Former Hewlett-Packard CEO Meg Whitman was once a part of the bid, as was San Francisco 49ers CEO Jed York. Both pulled out of the bid before MLS announced Sacramento as a finalist in 2017.
It’s also true that the target has moved on Sacramento since the 2014 launch of the Republic and Nagle’s involvement in the bid. The rise in the MLS expansion has been dramatic, moving from $70m for Atlanta United to $150m for Nashville and Cincinnati. The overall investment needed just to get an MLS team offer the ground including the stadium, training facility, academy, etc is now more than $300 million.
With the bar rising all the time for what constitutes expansion success, expansion teams need more and more money. It’s not possible to meekly slide into Major League Soccer.
MLS looks very different than it did a few years back. The original Sacramento plan spoke to MLS then. Raise enough money to pay an expansion fee, build a stadium with help from local government, and put together a competitive team without necessarily needing to go beyond the old cap. With Ron Burkle on board, Sacramento can now tell MLS that getting all the work done and spending commensurate with the times will not be a problem.
What they'll face should they get an expansion team is the new cutthroat world of player transactions. The corollary to the league’s improving profile and higher spending is engagement in a transfer market that doesn't care about internal attempts to maintain control over wages and fees.
A look around MLS reveals the new normal. Barcelona’s documented interested in Carlos Vela and the player’s non-denial denial of an impending departure for the famous Catalan club might be mostly about Barcelona’s desperation and Vela’s status as a budget option, but the rising quality of MLS means it’s not ridiculous he’s on their list.
Club America made overtures for the Red Bulls’ Argentinian creator Kaku, turning the player’s head and putting the MLS club in a difficult spot. It shouldn’t be a shock if Kaku is able to force a move if the Red Bulls aren't willing to give him a significant and perhaps deserved raise.
MLS may also be on the verge of ending Homegrown Player territories to better reward clubs willing to support their academies with real money. Fail to back the development of players in an academy setup, and you’re bound to be left behind. As MLS positions itself as a league more willing to sell, the return on the investment in academy players will only become more crucial as a driver of revenue and a means of signing better players.
The business of soccer gets more complicated by the season because MLS is emerging from its well-worn shell. Pitching MLS your expansion bid is therefore increasingly complicated. It's also increasingly dependent on the ability and willingness to spend.
Since Sacramento launched an expansion bid, MLS introduced the Targeted Allocation Money mechanism to incentivize teams to spend more on players below the Designated Player threshold. TAM raised the stakes on spending, particularly with the introduction of discretionary budget relief. Those teams that are willing to use their full allotment of allocation money are stretching the bounds of total payroll in a way that wasn’t possible five years ago.
Five years ago, Sacramento looked like a sure thing for an expansion slot.

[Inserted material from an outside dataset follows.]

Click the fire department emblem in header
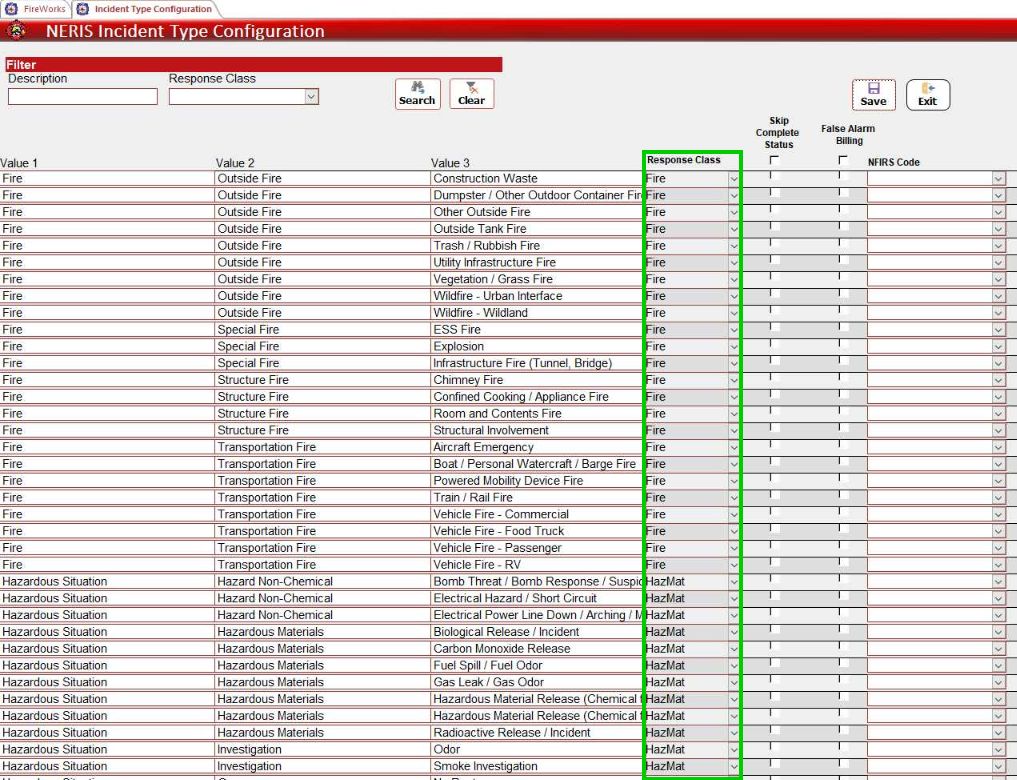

Despite the city’s lower profile when compared to places like Nashville or Miami, Sacramento’s bid had a successful lower division team proving an interest in professional soccer, a plan in place to build an MLS-caliber venue, and a dedicated ownership group ready to charge into the top division.
Back then, the lack of a billionaire like Burkle in the ownership group wasn’t the central reason Sacramento lost out to cities like Orlando, New York, Atlanta, and Minnesota. Those markets were flashier or had geographical advantages over Sacramento to a league anxious to penetrate large TV markets or untapped parts of the country. The bid out of California missed out because of league preference, not necessarily because it wasn’t rich enough.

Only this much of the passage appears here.